If a line of the listing contains the string "button", return that line.

[Data for this task — start]

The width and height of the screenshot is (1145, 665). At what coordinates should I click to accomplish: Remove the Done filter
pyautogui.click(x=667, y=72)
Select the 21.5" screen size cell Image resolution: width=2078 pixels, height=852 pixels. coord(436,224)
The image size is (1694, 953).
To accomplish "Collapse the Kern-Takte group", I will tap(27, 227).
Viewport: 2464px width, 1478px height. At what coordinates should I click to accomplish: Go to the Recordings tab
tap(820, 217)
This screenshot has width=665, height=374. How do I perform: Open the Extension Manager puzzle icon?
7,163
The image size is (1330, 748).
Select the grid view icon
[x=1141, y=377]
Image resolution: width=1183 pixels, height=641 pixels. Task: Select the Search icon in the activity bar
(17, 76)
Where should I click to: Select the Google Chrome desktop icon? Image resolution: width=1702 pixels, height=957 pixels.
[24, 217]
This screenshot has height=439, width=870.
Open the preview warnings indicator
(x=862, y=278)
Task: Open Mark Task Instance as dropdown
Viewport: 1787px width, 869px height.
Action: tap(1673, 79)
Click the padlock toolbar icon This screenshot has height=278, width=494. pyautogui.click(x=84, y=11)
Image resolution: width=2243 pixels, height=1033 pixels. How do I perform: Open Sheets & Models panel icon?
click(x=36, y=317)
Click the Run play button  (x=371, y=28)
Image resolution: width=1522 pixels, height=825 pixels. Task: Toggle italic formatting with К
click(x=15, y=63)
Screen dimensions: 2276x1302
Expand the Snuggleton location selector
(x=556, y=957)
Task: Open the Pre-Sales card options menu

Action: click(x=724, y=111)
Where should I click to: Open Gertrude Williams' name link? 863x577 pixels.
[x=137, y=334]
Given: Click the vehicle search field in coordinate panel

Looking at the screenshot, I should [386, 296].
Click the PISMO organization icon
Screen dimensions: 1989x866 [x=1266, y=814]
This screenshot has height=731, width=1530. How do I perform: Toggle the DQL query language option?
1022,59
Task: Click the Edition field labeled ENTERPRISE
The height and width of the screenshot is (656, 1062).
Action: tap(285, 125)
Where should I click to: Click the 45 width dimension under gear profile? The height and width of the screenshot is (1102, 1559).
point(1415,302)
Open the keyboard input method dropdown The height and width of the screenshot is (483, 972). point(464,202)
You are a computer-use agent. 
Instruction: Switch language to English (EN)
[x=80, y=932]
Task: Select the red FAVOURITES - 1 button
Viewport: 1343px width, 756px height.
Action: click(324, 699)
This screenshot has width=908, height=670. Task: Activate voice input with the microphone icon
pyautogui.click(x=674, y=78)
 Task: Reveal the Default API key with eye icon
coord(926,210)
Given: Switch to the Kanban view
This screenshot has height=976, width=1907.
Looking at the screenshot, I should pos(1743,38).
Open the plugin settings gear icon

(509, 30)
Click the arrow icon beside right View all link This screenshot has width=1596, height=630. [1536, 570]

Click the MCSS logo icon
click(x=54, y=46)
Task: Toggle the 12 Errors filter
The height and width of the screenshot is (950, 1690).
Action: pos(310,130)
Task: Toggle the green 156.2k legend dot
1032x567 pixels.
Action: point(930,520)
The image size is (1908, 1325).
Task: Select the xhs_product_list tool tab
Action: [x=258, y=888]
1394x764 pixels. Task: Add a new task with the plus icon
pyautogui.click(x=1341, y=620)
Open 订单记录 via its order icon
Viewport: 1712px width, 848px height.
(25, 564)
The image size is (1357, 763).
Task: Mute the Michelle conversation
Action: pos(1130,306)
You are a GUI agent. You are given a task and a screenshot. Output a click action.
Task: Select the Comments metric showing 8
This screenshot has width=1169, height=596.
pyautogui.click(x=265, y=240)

[Data for this task — finish]

### Exercise response
Click the Run play button  (x=371, y=28)
Task: Select the red FAVOURITES - 1 button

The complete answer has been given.